Well, no BMS. Jack doesn't use BMS, and is evangelical in his views that no one should ever use it.


----------



## Moltenmetal (Mar 20, 2014)

This is one of several very good reasons a BMS is worth buying.


----------



## RIPPERTON (Jan 26, 2010)

So did he even run through the pack and manually check all the individual cell voltages ?


----------



## palmer_md (Jul 22, 2011)

http://evtv.me/2015/11/a-dark-and-sunny-sunday/

In his own words....


----------



## RIPPERTON (Jan 26, 2010)

The penny has dropped...

_



Jack Rickard replied:
I guess I think a BMS is probably in order with these

Click to expand...

_You learn so much when shit blows up


----------



## Karter2 (Nov 17, 2011)

But those were/are complete packs with BMS, cooling, breakers, etc all built in.
Or had JR done some "doctoring" to it.

> **RECORD EXTRACTS**:
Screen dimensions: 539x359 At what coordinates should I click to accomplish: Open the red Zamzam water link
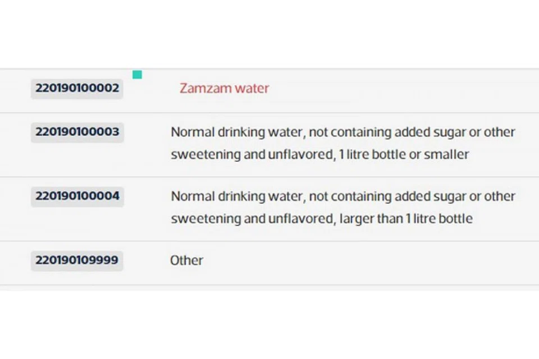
--
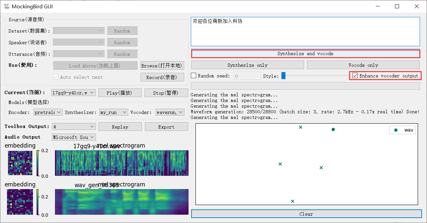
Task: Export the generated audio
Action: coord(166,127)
---
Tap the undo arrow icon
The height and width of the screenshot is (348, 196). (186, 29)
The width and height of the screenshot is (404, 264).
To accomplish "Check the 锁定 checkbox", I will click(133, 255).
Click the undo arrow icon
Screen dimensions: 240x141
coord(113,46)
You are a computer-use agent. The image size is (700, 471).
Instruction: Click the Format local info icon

> **TASK SET**:
A. Return the passage from the BMS forum thread starting at "This is one" and ending at "cell voltages ?", copied verbatim.
B. Retype, without any change, the lines of the rows starting at the line that contains "You are a computer-use" and ending at the line that contains "Instruction: Click the Format local info icon", with both of those lines included.

> **EXPECTED RESPONSES**:
A.
This is one of several very good reasons a BMS is worth buying.


----------



## RIPPERTON (Jan 26, 2010)

So did he even run through the pack and manually check all the individual cell voltages ?

B.
You are a computer-use agent. The image size is (700, 471).
Instruction: Click the Format local info icon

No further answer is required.